WHAT YOU SHOULD DO —
Where does the string "agent" appear? Copy every line of the entries below that holds it.

INFORMATION SUPPLIED —
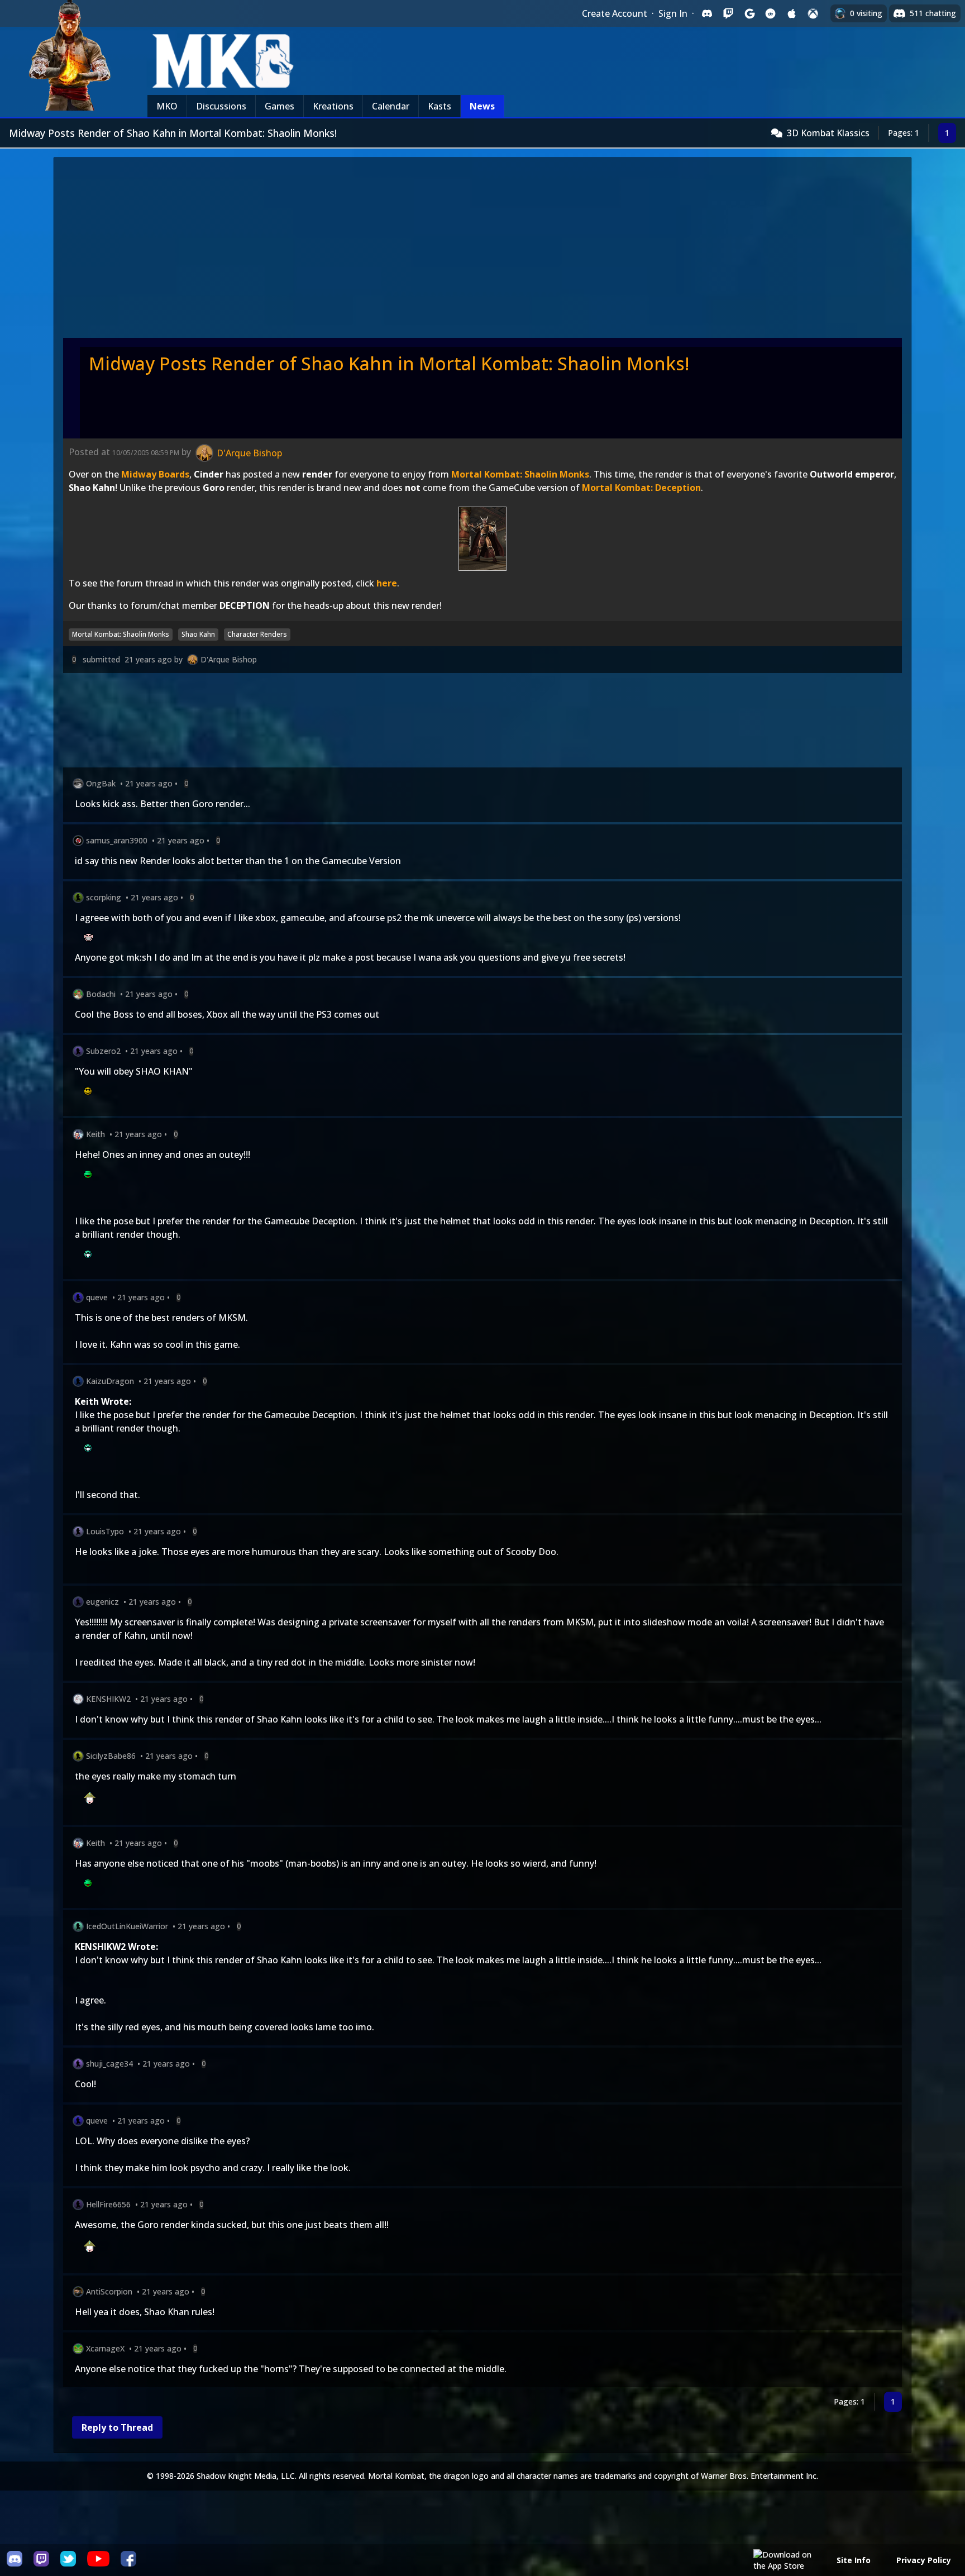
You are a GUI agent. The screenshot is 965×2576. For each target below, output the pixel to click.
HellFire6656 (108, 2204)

---

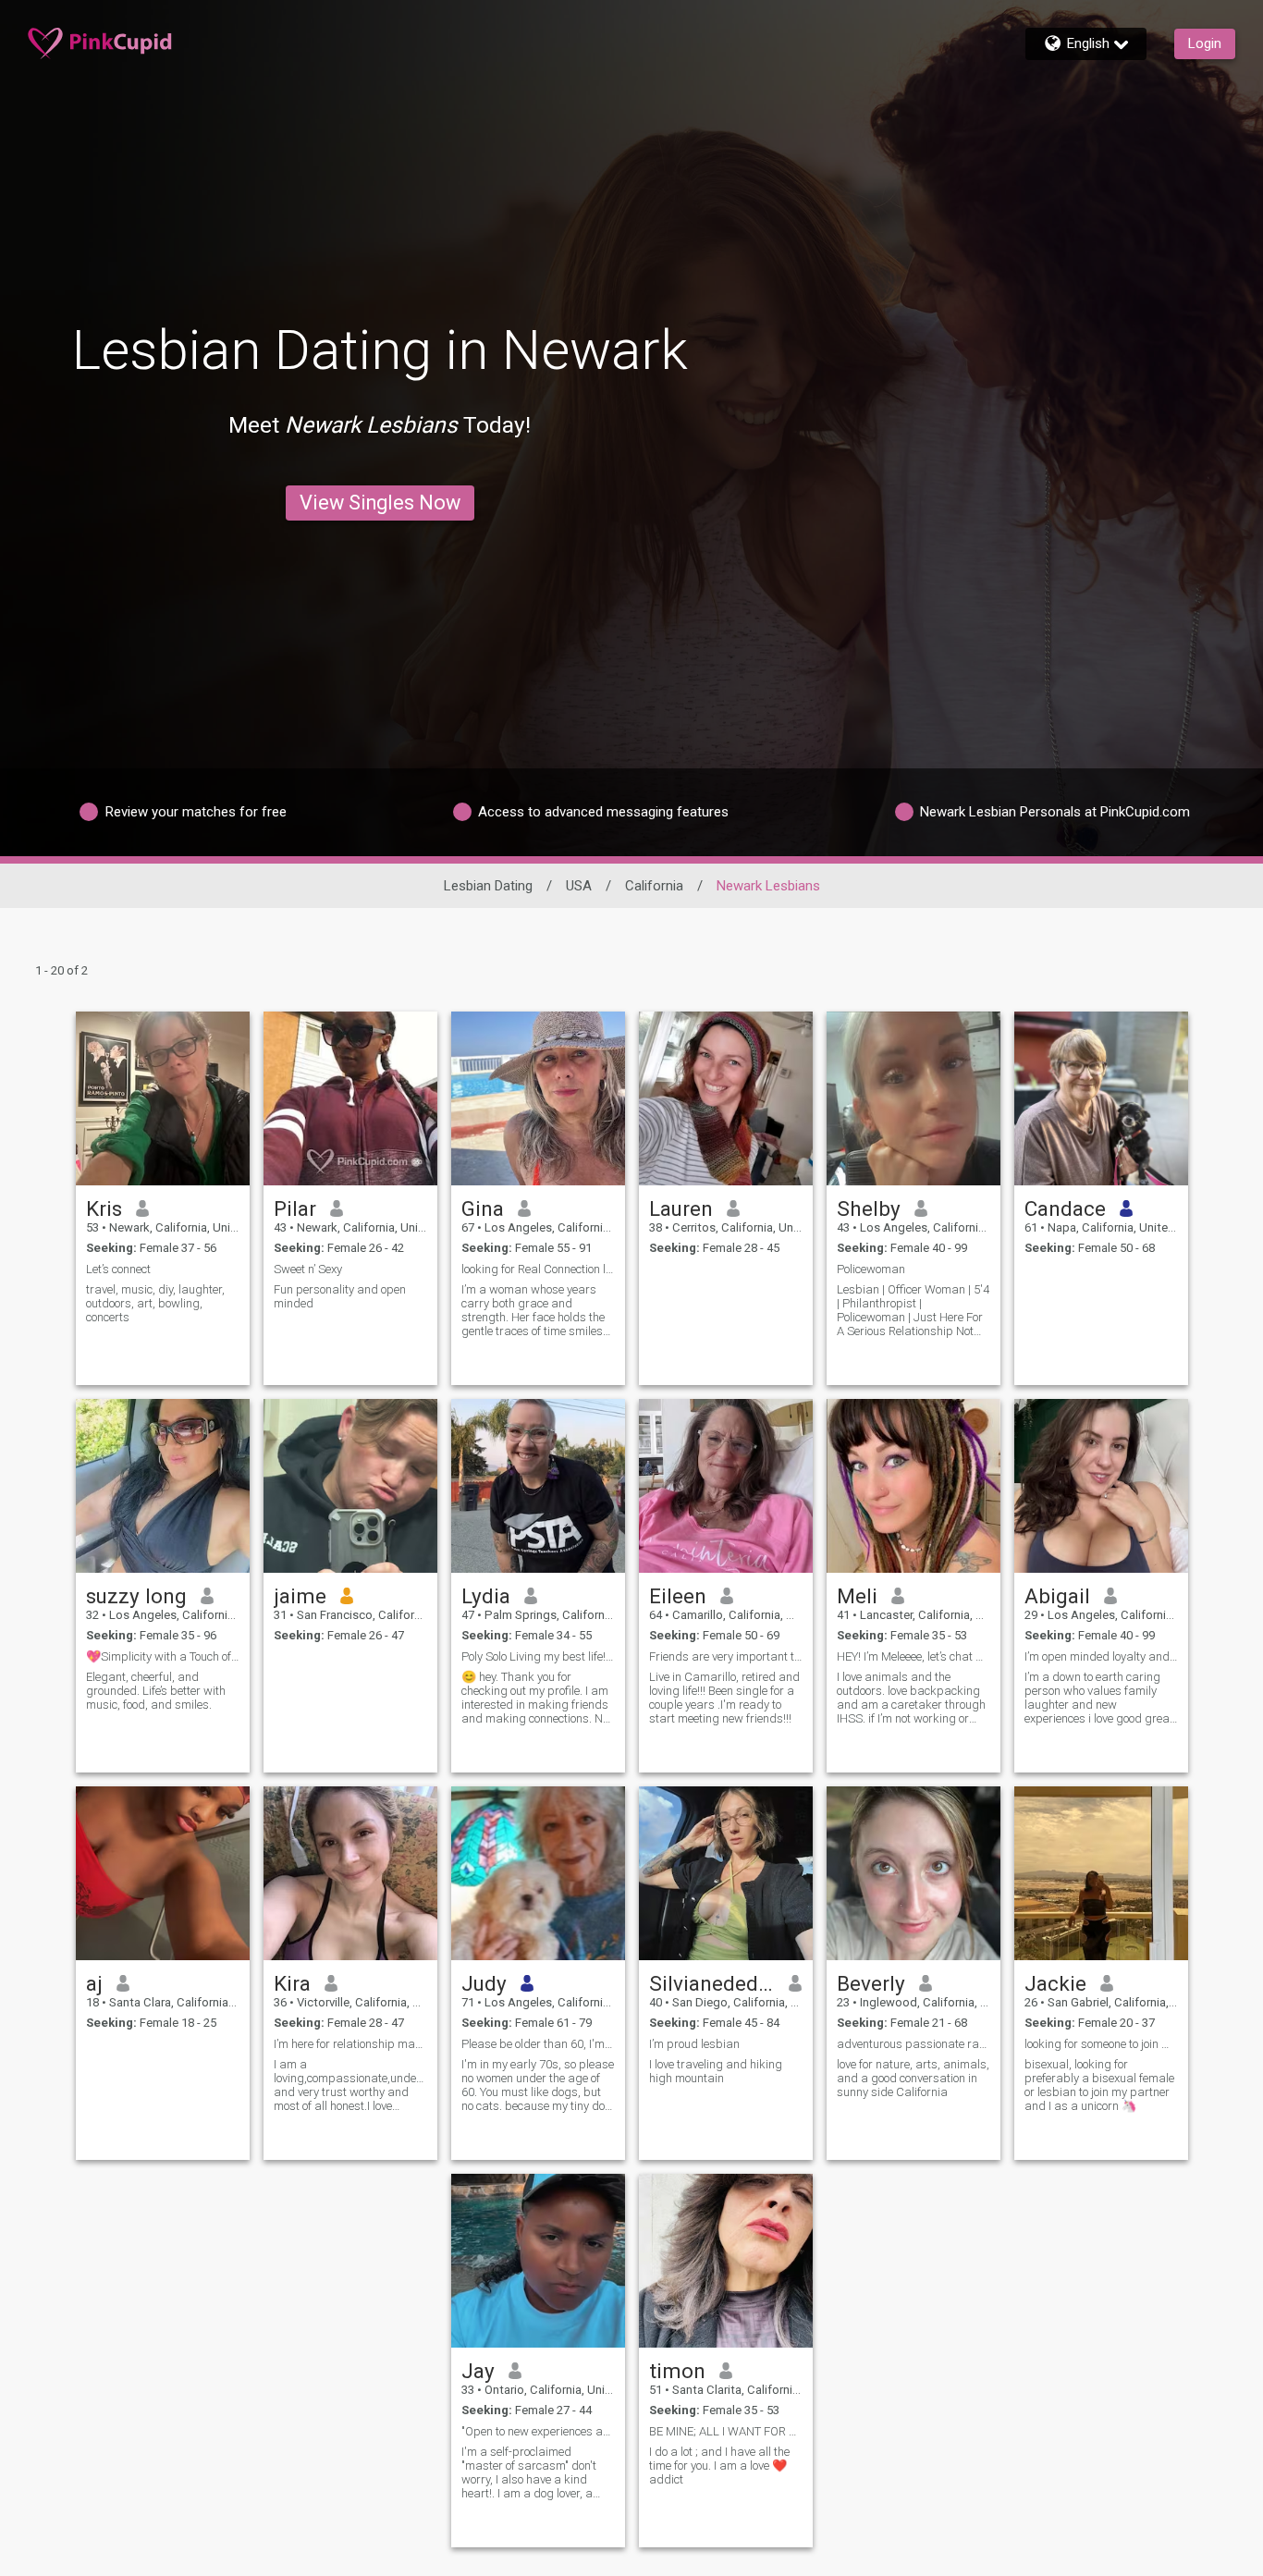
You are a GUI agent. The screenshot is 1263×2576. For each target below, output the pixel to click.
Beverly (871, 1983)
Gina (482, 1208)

FINAL ANSWER —
You are a GUI agent. The screenshot is 965×2576. For each target below, output the pixel to click.
You are a GUI agent. The screenshot is 1263×2576. For each target below, output the pixel to click.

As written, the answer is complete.